Enjoy the ease and efficiency that your dishwasher brings to your kitchen routine.

By following these simple steps, you can successfully install a dishwasher to your double sink without the need for professional help.

5 Things You Should Avoid

Disregarding Local Plumbing Codes
  1. Ignoring Local Plumbing Codes: One of the biggest mistakes you can make is disregarding local plumbing codes and regulations. These codes are in place to ensure safety and proper installation.
  2. Using Inferior Quality Parts: Trying to save money by purchasing lower quality parts can result in a faulty installation that may lead to leaks or more expensive fixes down the line. Invest in quality hose clamps, drain hoses, and fittings to ensure a durable connection that will last.
  3. Not Creating a High Loop: Failing to create a high loop with the drain hose can lead to dirty water being siphoned back into the dishwasher. This is a crucial step for preventing backflow and ensuring the proper operation of your dishwasher.
  4. Overtightening Fixings: While ensuring hose clamps and connections are secure is important, overtightening them can damage the hose or fittings, leading to leaks. Tighten until secure without applying excessive force.
  5. Skipping Leak Checks: After completing the installation, checking for leaks is essential. Running a test cycle without inspecting all connections can allow minor drips to escalate into significant issues.

Avoiding these common mistakes can ensure a successful and leak-free dishwasher installation.

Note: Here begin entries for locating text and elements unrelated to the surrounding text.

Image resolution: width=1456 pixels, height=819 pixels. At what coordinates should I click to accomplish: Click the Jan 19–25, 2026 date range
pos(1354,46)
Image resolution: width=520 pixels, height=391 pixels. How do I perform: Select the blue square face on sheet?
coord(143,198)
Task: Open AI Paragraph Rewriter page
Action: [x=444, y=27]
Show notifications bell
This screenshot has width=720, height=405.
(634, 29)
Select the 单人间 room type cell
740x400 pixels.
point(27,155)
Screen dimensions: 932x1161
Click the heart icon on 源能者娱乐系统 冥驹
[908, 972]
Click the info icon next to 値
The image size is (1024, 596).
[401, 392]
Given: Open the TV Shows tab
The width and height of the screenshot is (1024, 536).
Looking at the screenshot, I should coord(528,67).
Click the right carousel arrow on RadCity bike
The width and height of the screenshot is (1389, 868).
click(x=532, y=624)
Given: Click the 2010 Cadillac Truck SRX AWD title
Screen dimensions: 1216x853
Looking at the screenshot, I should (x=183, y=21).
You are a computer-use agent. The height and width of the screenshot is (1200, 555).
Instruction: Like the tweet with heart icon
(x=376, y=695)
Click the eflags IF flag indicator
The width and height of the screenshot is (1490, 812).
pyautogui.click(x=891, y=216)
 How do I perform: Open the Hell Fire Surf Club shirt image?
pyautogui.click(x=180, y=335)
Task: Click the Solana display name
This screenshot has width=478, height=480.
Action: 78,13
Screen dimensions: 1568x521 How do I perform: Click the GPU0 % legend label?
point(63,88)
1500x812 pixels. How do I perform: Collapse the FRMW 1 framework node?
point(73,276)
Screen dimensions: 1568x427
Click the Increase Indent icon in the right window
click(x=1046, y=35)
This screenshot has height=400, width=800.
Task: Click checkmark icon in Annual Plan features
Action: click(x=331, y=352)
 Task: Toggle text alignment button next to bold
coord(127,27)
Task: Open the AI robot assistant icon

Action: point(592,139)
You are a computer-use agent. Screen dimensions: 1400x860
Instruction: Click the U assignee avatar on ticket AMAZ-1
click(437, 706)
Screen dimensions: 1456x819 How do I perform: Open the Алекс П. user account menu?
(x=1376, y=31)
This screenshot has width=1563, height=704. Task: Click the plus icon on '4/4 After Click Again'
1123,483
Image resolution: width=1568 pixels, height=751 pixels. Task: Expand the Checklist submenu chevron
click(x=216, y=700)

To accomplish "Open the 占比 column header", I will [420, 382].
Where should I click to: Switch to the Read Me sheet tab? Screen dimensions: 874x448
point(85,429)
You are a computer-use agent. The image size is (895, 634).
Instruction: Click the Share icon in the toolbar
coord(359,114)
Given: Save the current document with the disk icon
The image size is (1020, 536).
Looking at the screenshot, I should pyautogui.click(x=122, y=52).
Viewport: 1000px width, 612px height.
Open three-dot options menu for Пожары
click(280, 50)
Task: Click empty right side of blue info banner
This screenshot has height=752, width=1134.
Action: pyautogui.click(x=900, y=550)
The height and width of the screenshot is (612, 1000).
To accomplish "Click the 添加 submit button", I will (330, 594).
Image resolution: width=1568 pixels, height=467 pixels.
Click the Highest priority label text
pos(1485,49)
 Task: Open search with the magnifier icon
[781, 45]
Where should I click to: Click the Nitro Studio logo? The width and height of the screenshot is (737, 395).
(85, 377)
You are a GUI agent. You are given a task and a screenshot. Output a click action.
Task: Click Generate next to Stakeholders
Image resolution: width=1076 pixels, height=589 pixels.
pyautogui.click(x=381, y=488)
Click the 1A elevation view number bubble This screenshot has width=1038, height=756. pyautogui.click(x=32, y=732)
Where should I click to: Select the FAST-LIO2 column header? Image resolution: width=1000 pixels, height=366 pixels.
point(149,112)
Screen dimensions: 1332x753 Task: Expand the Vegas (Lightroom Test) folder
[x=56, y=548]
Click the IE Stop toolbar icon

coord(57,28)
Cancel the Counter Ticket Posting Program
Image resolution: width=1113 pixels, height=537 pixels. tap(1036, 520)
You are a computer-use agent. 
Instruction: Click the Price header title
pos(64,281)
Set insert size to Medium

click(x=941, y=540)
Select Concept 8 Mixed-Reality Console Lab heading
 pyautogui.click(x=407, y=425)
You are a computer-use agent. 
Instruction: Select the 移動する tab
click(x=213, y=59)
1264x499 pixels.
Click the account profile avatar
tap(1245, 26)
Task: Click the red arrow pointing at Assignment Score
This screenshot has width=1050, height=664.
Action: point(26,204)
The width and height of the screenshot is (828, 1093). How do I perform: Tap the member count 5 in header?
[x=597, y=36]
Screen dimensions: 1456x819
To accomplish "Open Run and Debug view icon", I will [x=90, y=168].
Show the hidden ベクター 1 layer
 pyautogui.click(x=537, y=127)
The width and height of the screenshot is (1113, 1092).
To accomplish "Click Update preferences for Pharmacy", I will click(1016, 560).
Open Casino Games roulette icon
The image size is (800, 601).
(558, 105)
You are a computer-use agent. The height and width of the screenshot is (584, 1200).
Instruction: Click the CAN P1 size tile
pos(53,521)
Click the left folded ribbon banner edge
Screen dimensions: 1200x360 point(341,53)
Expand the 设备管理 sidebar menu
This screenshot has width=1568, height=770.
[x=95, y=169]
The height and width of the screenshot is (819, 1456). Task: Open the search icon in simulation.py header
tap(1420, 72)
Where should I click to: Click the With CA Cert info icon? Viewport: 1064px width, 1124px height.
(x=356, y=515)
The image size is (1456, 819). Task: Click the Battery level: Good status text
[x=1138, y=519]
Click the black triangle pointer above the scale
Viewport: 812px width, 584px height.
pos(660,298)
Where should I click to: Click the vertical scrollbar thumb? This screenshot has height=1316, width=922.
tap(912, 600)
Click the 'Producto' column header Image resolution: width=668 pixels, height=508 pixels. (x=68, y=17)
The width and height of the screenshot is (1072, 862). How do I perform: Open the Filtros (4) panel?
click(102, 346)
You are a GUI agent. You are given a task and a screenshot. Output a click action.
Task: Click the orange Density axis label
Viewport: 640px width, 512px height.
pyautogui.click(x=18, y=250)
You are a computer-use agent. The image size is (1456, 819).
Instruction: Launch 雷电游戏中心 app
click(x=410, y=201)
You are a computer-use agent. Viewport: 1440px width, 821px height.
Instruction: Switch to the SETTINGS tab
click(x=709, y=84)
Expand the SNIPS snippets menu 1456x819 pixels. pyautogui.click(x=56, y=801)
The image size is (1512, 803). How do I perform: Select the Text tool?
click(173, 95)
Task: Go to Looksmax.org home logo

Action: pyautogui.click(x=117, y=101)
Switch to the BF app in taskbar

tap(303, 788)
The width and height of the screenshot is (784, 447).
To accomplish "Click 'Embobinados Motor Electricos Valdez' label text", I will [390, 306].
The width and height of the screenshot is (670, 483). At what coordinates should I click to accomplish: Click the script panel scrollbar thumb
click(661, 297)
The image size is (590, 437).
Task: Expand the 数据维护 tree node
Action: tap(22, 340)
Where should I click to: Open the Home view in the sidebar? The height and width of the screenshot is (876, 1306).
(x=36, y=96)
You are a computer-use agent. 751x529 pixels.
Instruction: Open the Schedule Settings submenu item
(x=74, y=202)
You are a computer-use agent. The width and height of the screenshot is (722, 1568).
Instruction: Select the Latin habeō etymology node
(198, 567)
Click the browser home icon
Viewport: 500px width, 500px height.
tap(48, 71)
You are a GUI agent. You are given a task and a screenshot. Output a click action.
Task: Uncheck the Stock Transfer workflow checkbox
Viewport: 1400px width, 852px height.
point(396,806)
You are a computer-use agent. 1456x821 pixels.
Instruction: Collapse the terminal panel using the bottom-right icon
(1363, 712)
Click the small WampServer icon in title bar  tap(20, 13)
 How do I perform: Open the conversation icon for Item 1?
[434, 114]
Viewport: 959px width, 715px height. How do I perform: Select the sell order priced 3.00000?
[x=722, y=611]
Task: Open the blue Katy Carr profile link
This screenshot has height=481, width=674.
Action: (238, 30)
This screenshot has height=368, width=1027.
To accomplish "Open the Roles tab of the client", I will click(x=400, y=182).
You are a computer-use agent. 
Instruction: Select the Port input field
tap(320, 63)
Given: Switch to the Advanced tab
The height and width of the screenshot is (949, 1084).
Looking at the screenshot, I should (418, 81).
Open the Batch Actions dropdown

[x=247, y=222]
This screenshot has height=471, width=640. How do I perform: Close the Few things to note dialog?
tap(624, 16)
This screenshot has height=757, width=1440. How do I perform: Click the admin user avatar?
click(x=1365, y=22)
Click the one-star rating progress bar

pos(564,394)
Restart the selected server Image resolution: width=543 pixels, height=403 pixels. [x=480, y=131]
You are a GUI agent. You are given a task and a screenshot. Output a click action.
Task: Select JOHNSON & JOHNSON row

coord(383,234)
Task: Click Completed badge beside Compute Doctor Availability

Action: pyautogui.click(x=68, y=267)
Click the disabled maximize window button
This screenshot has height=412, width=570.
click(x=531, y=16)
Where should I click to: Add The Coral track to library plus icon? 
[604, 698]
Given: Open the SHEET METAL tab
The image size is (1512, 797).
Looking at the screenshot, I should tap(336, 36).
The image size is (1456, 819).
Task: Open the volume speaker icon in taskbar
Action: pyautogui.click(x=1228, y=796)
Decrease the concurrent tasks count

How to install dishwasher drain to double sink might seem daunting, but following a systematic approach can make the process straightforward and manageable.

You can achieve a reliable and efficient installation by adhering to local plumbing codes, utilizing quality materials, and ensuring all connections are secure and leak-free.

Key steps such as creating a high loop and thoroughly testing the dishwasher post-installation are essential in preventing common issues like backflow and leaks.

Avoiding common pitfalls, such as ignoring local regulations or skipping essential steps, can save you from future headaches and potential damage.

By taking the time to carefully follow each outlined step and conduct thorough checks, you can confidently enjoy the convenience and efficiency a well-installed dishwasher brings to your kitchen.

Regular maintenance and checks will ensure your appliance’s longevity and optimal performance, making your investment worthwhile.